## REQUEST A
In the rows below, lay out everything from the line containing "What do you see at coordinates (192, 314)" down to the end of the rows as a numbered list, both ends included. Skip blank lines and leave out the pictures.

The World Cup of Death: A World Cup Guide from a Soccer Atheist
I don’t really do soccer, truth be told. I find it incredibly dour, akin to being forced to go to Ikea on a Saturday afternoon to find some stool called a Frosta when all you want is an afternoon watching football, drinking beer and betting horses. I find the sport sloppy, slow, painfully frustrating and just a little emasculating, at least compared to the rest of the football codes around the world.
My dislike of soccer really says a lot. I watch nearly any sport. I can watch a minor league baseball triple-header, five straight days of Test match cricket, four consecutive days of a golf tournament, women’s tennis, snooker, darts, competitive eating and the final of the world spelling bee. I am a weather beaten sports fan who can take a lot. I cannot take soccer.
That is, until, the World Cup rolls around. Caught up in nationalistic jingoism, international geopolitics and unprecedented hyperbole, I spend nights watching soccer and days talking about it, thinking, eating, sleeping the World Cup. For four years I ignore the sport, only to reengage when the Big Dance comes to town for reasons that have very little do with soccer.
The one thing I am always taken with in the lead-up to the Cup is how every group is hit with the title the “Group of Death”. I find it hard to believe that every group is so hot that the only suitable label is that of death. But what do I know? I am a football heathen and for all I know the losing teams from each group of death are subjected to various forms of punishment and torture. So, without further ado, the World Cup of Death preview:
Group A: The Group of Hanging
The Group of Hanging is a thoroughly unlikable group with few redeeming features. South Africa is a loathsome country with a long history of apartheid, violent crime and rugby union. Strikes one, two and three. The Numbers Gang is quite probably the most violent and powerful prison gang in the world, a group with a taste for blood and sodomy not seen this side of Gomorrah. After seeing this video Click Here of Numbers Gang general John Mongrel, there is no way I would ever set foot in South Africa. The right wing French power structure in Vichy France killed rugby league as the most popular game in France and that is enough to pot those pansy cheese-eaters for life. Petain most likely did greater wrongs than overseeing the abolition of rugby league but as far as I’m concerned that is his most evil crime. That leaves us Mexico and Uruguay. I was extraordinarily ill last time I knocked back tequila but Los Amates on Johnson Street is the best Mexican restaurant in Australia, Taco Tuesday is a fine tradition and the country is a professional wrestling stronghold. Uruguay does have the most attractive head of state in the world, however, in Jose Mujica. Both Mexico and Uruguay to get out of the Group of Hanging but neither will advance much further.

## PROVIDED INFORMATION
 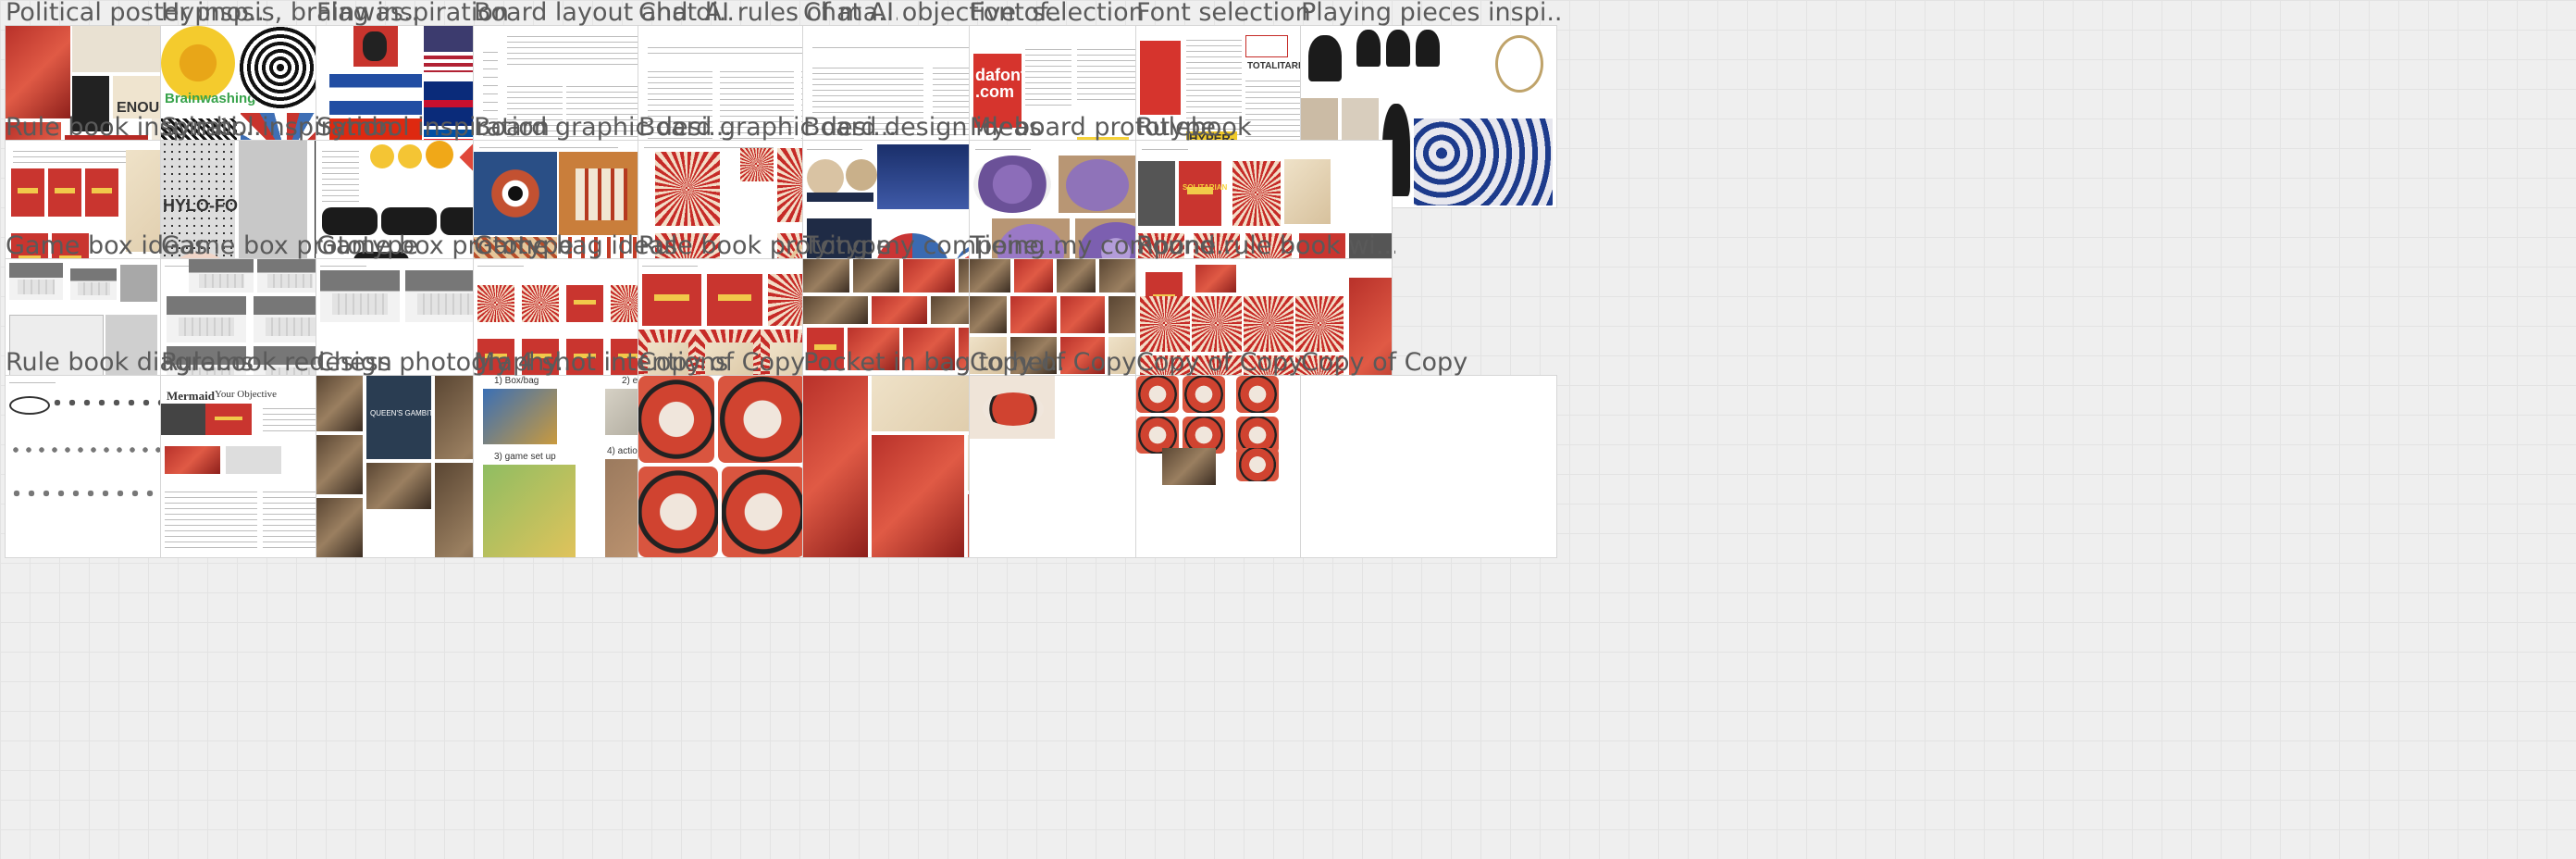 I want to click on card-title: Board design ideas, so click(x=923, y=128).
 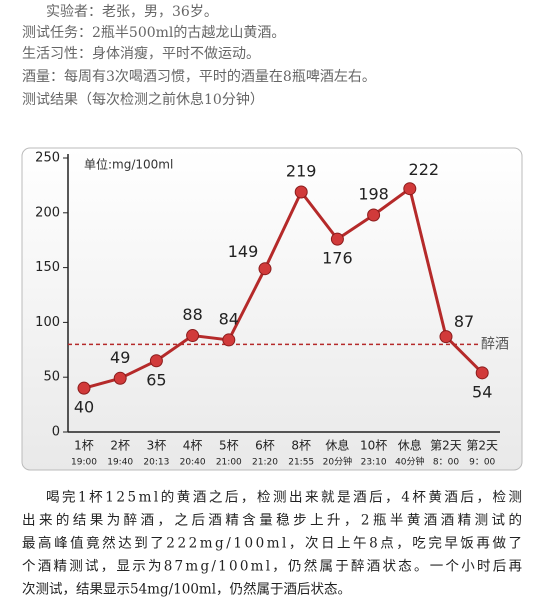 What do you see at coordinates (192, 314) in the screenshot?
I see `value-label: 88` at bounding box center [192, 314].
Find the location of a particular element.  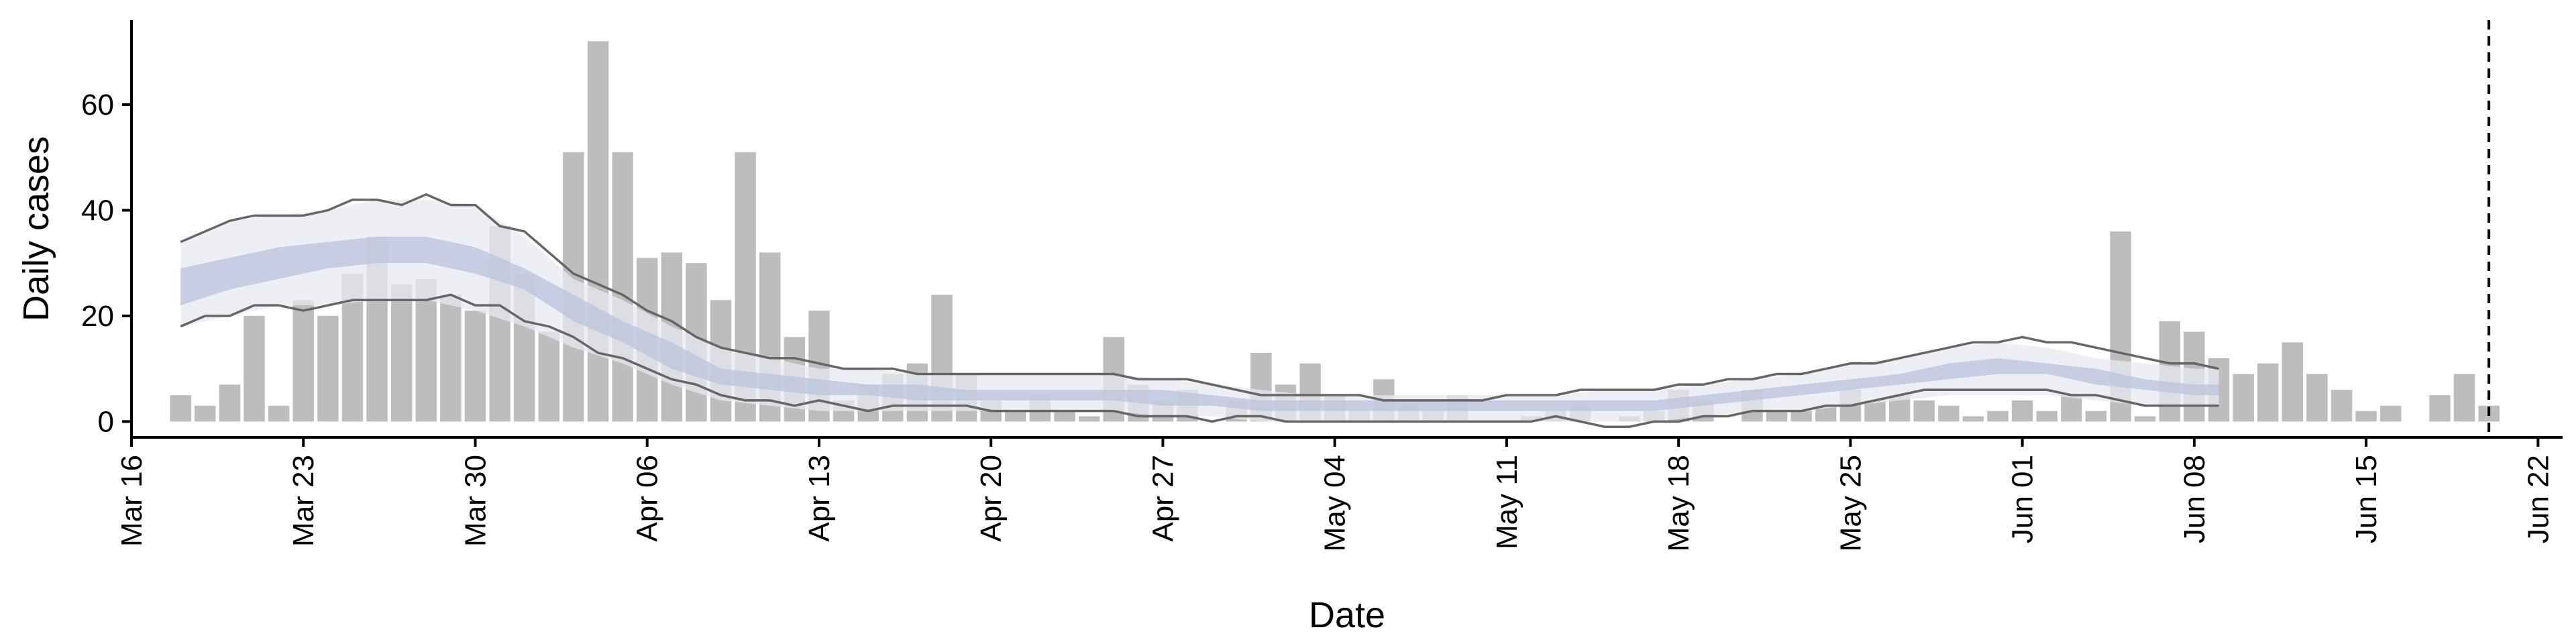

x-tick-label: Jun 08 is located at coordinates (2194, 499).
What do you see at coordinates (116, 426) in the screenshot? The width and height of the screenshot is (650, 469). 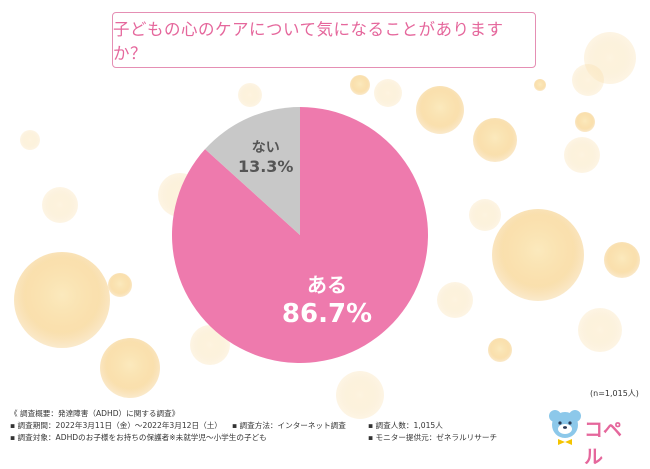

## REQUEST B
Which restaurant does the World Cup preview call the best Mexican restaurant in Australia?

## TASK RESULT A
1.   What do you see at coordinates (192, 314) in the screenshot?
2. I see `value-label: 88` at bounding box center [192, 314].
3. Find the location of a particular element.  
4. x-tick-label: Jun 08 is located at coordinates (2194, 499).
5. What do you see at coordinates (116, 426) in the screenshot? The width and height of the screenshot is (650, 469). 

## TASK RESULT B
Los Amates on Johnson Street.